### EXCERTO SELECIONADO
★ ★ ★
Uma traqueia em março, um pulmão em Julho e fígados em Junho e Novembro.

2010 foi um ano pródigo no fabrico de órgãos em laboratório, o que revela que as universidades e os hospitais estão a apostar nesta tecnologia, vista como uma esperança para acabar com as longas listas de espera de transplantes de órgãos.

Para sabermos mais sobre este tema, estivemos à conversa com Pedro Baptista, investigador português, que liderou a equipa do Laboratório de Medicina Regenerativa da Universidade de Wake Forest que criou o primeiro fígado humano.

A execução

Pedro Baptista está a trabalhar neste projecto há cerca de sete anos, sendo que «o fígado humano demorou cerca de dois anos a desenvolver». O processo começou, como explica, «pela necessidade de desenvolver um biomaterial que possuísse uma rede vascular que pudesse ser mais eficaz para a criação de órgãos sólidos tridimensionais, nomeadamente o fígado». Esta situação originou a percepção de como obter «o esqueleto do fígado a partir de fígados de cadáveres».

O primeiro fígado humano em laboratório foi obtido através da injecção de «um detergente (como o do sabonete ou champô) nas veias do fígado que removeu todas as células aí existentes, deixando apenas a matriz extracelular», refere Pedro Baptista.
★ ★ ★
### DADOS FORNECIDOS
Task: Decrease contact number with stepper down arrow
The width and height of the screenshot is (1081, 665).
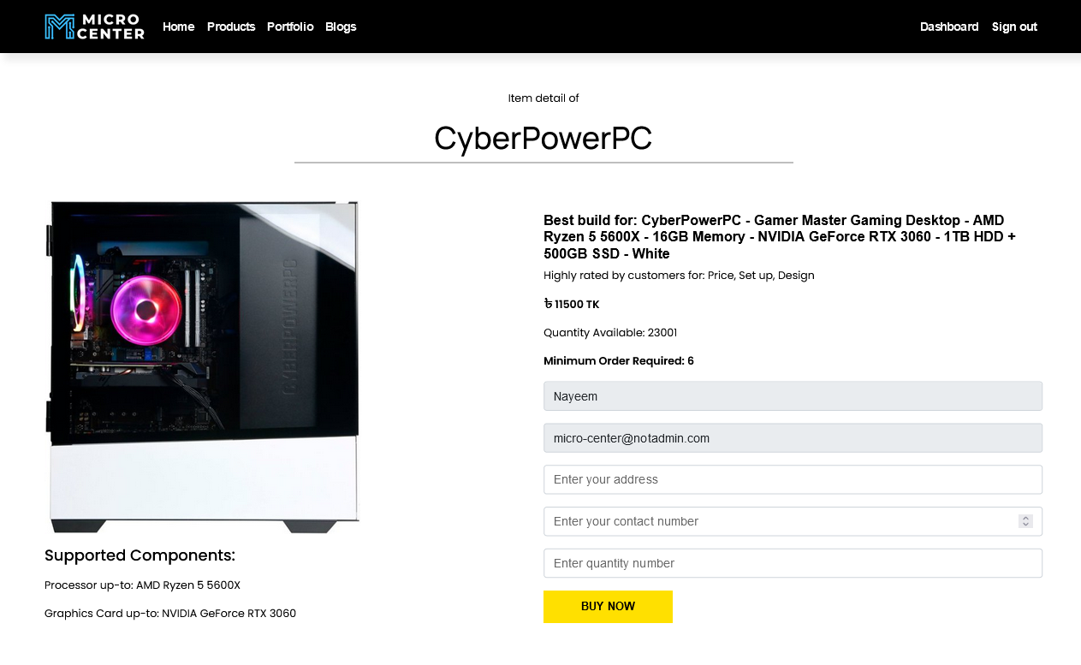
★ ★ ★
### TAREFA ATRIBUÍDA
Reescreve o trecho do excerto sobre órgãos criados em laboratório que começa em "Uma traqueia em" e segue até "transplantes de órgãos.", trocando "pulmão" por "coração". Os dados fornecidos não fazem falta.

### RESPOSTA
Uma traqueia em março, um coração em Julho e fígados em Junho e Novembro.

2010 foi um ano pródigo no fabrico de órgãos em laboratório, o que revela que as universidades e os hospitais estão a apostar nesta tecnologia, vista como uma esperança para acabar com as longas listas de espera de transplantes de órgãos.